Restate the listing below word for word; no picture is to be carried over.

◆ Provided data:
=====

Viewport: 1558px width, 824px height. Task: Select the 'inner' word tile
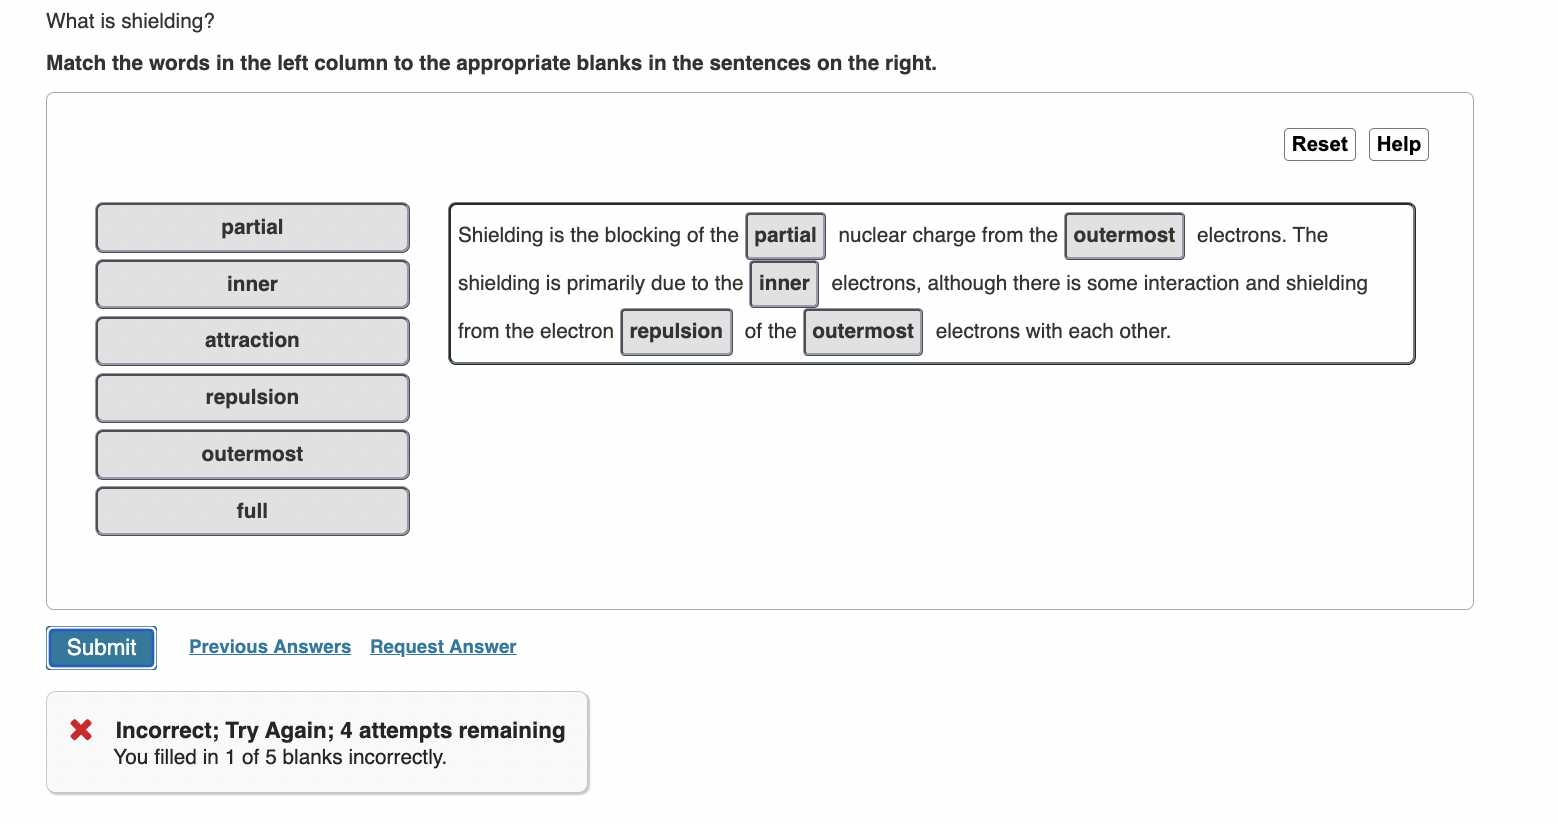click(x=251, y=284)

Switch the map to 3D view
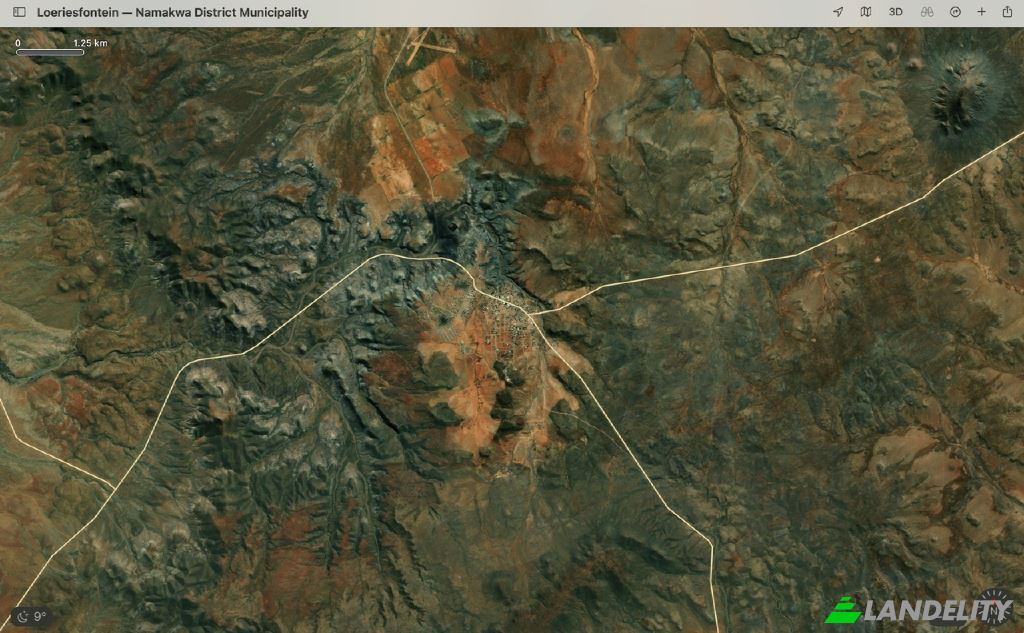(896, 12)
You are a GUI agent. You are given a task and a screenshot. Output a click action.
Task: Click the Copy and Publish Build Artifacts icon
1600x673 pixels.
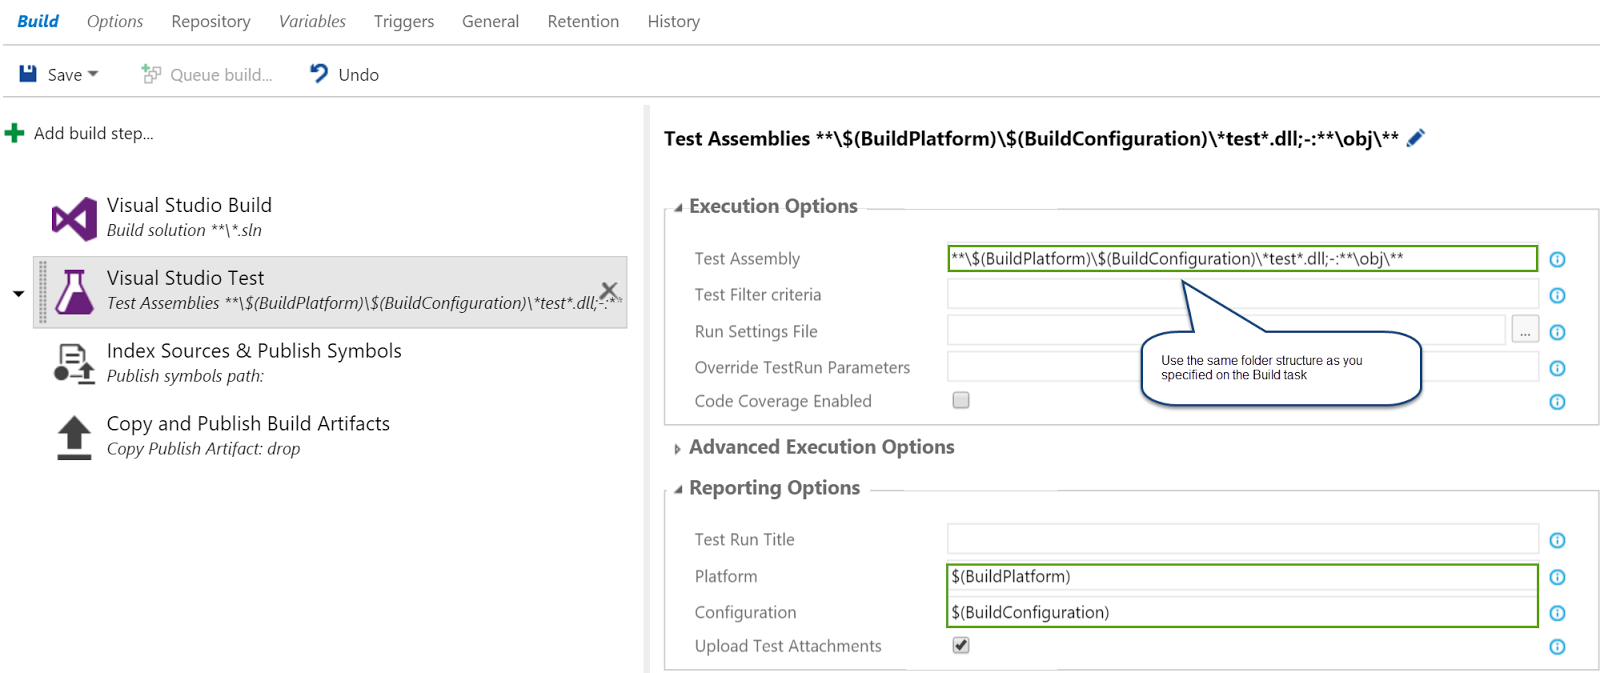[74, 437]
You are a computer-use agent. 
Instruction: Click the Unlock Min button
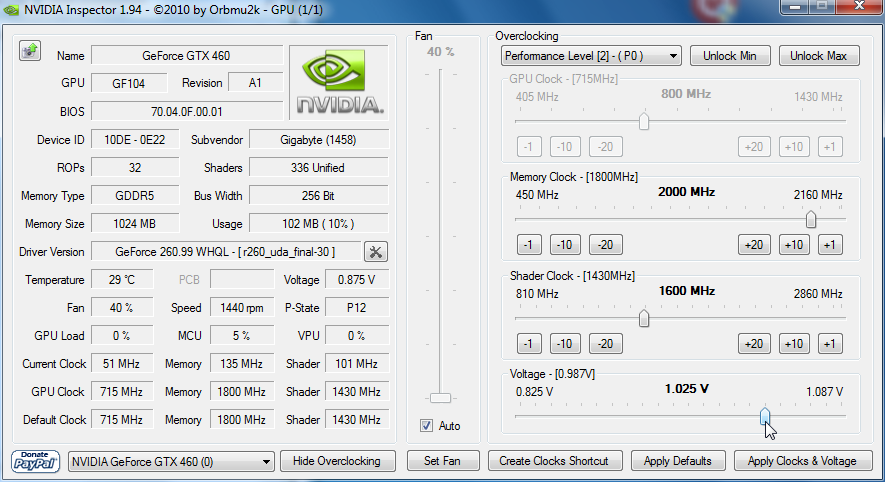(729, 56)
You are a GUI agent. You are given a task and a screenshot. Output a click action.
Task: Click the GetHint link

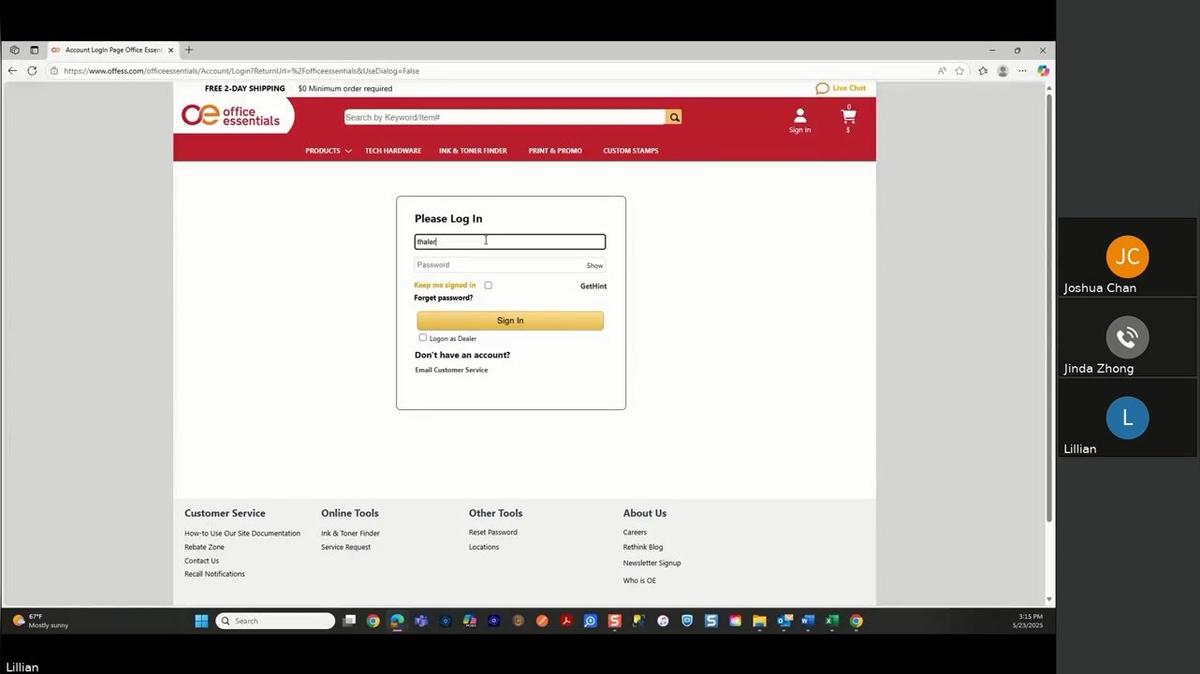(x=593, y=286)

=====

◆ Task result:
Viewport: 1558px width, 824px height. Task: Select the 'inner' word tile
click(x=251, y=284)

Switch the map to 3D view
(896, 12)
You are a GUI agent. You are given a task and a screenshot. Output a click action.
Task: Click the Copy and Publish Build Artifacts icon
1600x673 pixels.
[74, 437]
You are a computer-use agent. 
Instruction: Click the Unlock Min button
(729, 56)
You are a GUI agent. You are given a task and a screenshot. Output a click action.
Task: Click the GetHint link

(x=593, y=286)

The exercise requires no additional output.